Disaster Recovery in vCloud Director

Chris Colotti February 13, 2012 Site Recovery Manager, vCloud, VMware, vSphere 4 Comments

Note: This is a re-post of the article written for the VMware vCloud Blogs.

This article assumes the reader has knowledge of vCloud Director, Site Recovery Manger, and vSphere. It will not go in to depth on some topics, we would like to refer to the Site Recovery Manager, vCloud Director and vSphere documentation for more in-depth details around some of the concepts. This solution is very much about Disaster Recovery OF the Cloud infrastructure itself using Site Recovery Manager and vCloud Director. This is not intended to be a fully integrated solution, but rather a way to use both products together to achieve BCDR of the cloud.

Creating DR solutions for vCloud Director poses multiple challenges. These challenges all have a common theme. That is the automatic creation of objects by VMware vCloud Director such as resource pools, virtual machines, folders, and portgroups. vCloud Director and vCenter Server both heavily rely on management object reference identifiers (MoRef ID’s) for these objects. Any unplanned changes to these identifiers could, and often will, result in loss of functionality. vSphere Site Recovery Manager currently does not support protection of virtual machines managed by vCloud Director.

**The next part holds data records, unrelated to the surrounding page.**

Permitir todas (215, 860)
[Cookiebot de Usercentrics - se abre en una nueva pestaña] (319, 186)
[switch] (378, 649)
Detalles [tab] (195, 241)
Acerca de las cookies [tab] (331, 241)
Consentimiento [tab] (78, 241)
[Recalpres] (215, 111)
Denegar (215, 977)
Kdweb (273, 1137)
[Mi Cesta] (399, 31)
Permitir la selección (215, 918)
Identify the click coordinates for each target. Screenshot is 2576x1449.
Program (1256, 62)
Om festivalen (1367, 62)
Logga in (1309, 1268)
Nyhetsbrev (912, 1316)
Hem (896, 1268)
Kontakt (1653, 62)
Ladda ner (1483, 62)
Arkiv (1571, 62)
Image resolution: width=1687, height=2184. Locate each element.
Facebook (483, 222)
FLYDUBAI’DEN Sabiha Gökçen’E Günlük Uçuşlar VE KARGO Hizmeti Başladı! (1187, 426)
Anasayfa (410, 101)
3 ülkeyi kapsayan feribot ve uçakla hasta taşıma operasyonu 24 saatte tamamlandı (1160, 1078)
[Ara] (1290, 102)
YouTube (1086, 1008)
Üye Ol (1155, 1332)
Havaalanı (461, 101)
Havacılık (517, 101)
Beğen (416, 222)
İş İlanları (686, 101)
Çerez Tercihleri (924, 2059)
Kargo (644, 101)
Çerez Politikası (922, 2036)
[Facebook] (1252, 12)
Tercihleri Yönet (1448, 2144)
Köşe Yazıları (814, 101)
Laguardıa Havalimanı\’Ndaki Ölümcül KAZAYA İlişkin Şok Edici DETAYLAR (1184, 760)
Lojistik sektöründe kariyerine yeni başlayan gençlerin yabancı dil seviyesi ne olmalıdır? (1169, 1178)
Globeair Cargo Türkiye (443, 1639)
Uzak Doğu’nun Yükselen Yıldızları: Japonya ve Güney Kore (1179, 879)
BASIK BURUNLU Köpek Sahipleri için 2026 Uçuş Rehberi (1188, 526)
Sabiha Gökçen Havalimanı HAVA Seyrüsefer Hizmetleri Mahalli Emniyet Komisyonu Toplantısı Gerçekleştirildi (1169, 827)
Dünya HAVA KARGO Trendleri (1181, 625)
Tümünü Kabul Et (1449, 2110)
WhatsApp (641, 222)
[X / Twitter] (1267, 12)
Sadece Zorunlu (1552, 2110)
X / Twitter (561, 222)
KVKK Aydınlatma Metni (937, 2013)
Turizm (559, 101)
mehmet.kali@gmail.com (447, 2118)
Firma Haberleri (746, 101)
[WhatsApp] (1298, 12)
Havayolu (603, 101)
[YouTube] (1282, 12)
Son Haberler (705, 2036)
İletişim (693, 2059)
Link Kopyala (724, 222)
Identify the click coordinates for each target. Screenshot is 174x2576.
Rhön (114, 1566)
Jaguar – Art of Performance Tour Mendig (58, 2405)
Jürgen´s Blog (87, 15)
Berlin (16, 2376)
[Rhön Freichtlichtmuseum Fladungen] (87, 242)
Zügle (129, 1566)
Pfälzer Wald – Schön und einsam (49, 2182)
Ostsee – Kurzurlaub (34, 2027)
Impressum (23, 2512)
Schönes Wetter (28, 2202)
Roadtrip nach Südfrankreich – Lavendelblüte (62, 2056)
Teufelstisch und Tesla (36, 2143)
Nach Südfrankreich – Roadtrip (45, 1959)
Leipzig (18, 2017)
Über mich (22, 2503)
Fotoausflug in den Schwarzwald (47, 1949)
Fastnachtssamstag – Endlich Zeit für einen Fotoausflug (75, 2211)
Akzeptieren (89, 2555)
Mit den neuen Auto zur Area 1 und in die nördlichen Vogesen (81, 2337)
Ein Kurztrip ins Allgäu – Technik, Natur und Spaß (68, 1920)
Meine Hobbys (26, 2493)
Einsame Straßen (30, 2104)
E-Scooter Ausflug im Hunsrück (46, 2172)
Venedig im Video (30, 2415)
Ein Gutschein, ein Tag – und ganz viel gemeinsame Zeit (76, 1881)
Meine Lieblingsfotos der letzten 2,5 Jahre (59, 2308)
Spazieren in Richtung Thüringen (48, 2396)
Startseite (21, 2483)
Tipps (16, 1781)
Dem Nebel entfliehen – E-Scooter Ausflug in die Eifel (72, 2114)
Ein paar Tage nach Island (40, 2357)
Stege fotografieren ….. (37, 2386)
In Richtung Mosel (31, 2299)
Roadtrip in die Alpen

The vCloud Director and vCenter objects, which are referenced by each product, that are both identified to cause problems when identifiers are changed are:

Folders
Virtual machines
Resource Pools
Portgroups

Besides automatically created objects the following pre-created static objects are also often used and referenced to by vCloud Director.

Clusters
Datastores

Over the last few months we have worked on, and validated a solution which avoids changes to any of these objects. This solution simplifies the recovery of a vCloud Infrastructure and increases management infrastructure resiliency. The amazing thing is it can be implemented today with current products.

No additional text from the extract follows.